Project Details

Early Career

Status: Funded - Open

Estimation of renal function in critically ill neonates, infants and children

Pieter De Cock, PharmD, PhD

Summary

BACKGROUND: In critically ill children, renal function is constantly fluctuating as a result of underlying disease processes, changing hemodynamic status and therapeutic interventions. Acute kidney injury (AKI) as well as augmented renal clearance (ARC) are common (prevalence AKI : 15-82%; ARC: 60%). Both are associated with increased morbidity and mortality.

GAP: Although accurate estimation of renal function is crucial in critically ill children, to date, this remains a journey of the beaten track.

HYPOTHESIS: Determination of glomerular filtration rate (GFR) is generally used for quantification of renal function. Despite its broad use, we hypothesize that commonly used creatinine-based methods for estimation of GFR are not reliable in critically ill children. This study aims to identify the most reliable bedside GFR estimation method and quantitatively describe the intrapatient (time-dependent) variability in GFR.

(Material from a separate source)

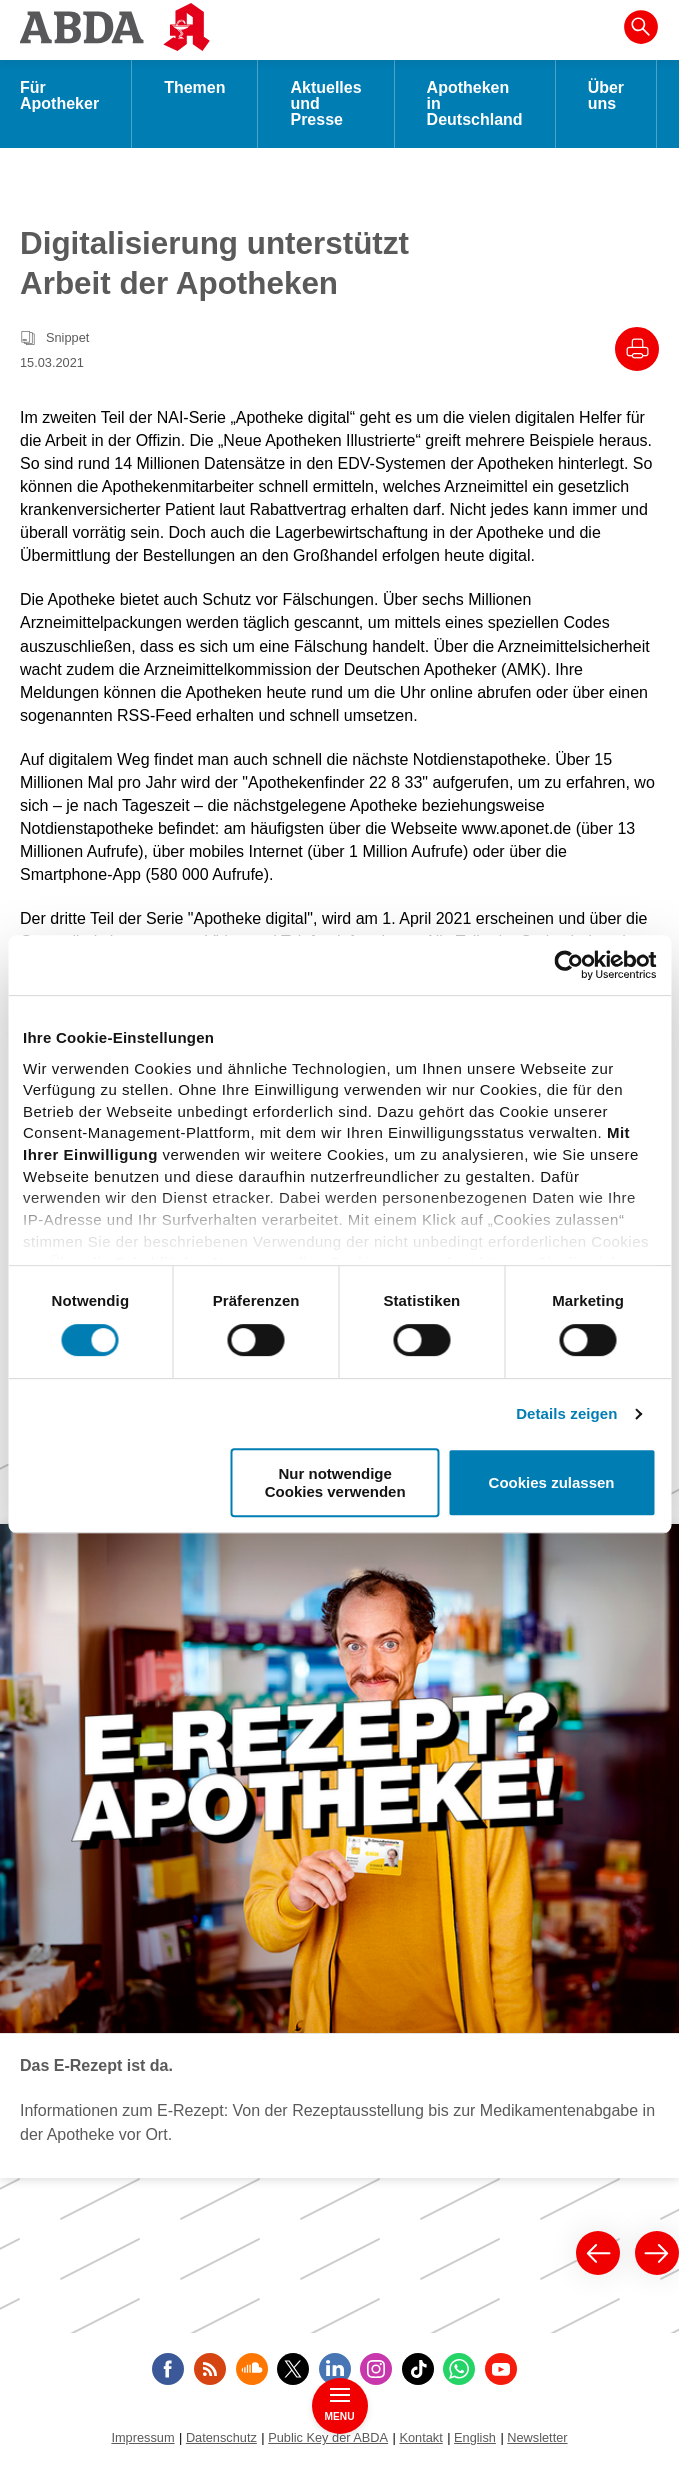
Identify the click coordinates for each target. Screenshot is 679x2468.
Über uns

METHODS: A prospective, interventional trial at the neonatal and pediatric ICU, Ghent University Hospital (Belgium) is performed. Glomerular filtration rate is measured by calculation of iohexol plasma clearance (golden standard for GFR estimation). Accuracy and sensitivity of different estimation methods (by urinary creatinin clearances and serum biomarker-based GFR equations, amikacin clearance) are studied.

RESULTS: Pending

IMPACT: Accurate and sensitive renal function estimation methods (RFEM) provide an invaluable tool to guide drug dosing and fluid management in the critically ill child with rapidly changing renal function. To date, there is a lack of scientific evidence on the optimal RFEM to be used. Moreover, this study will give an insight on the necessary frequency for GFR estimation/biomarker measurement in routine clinical care.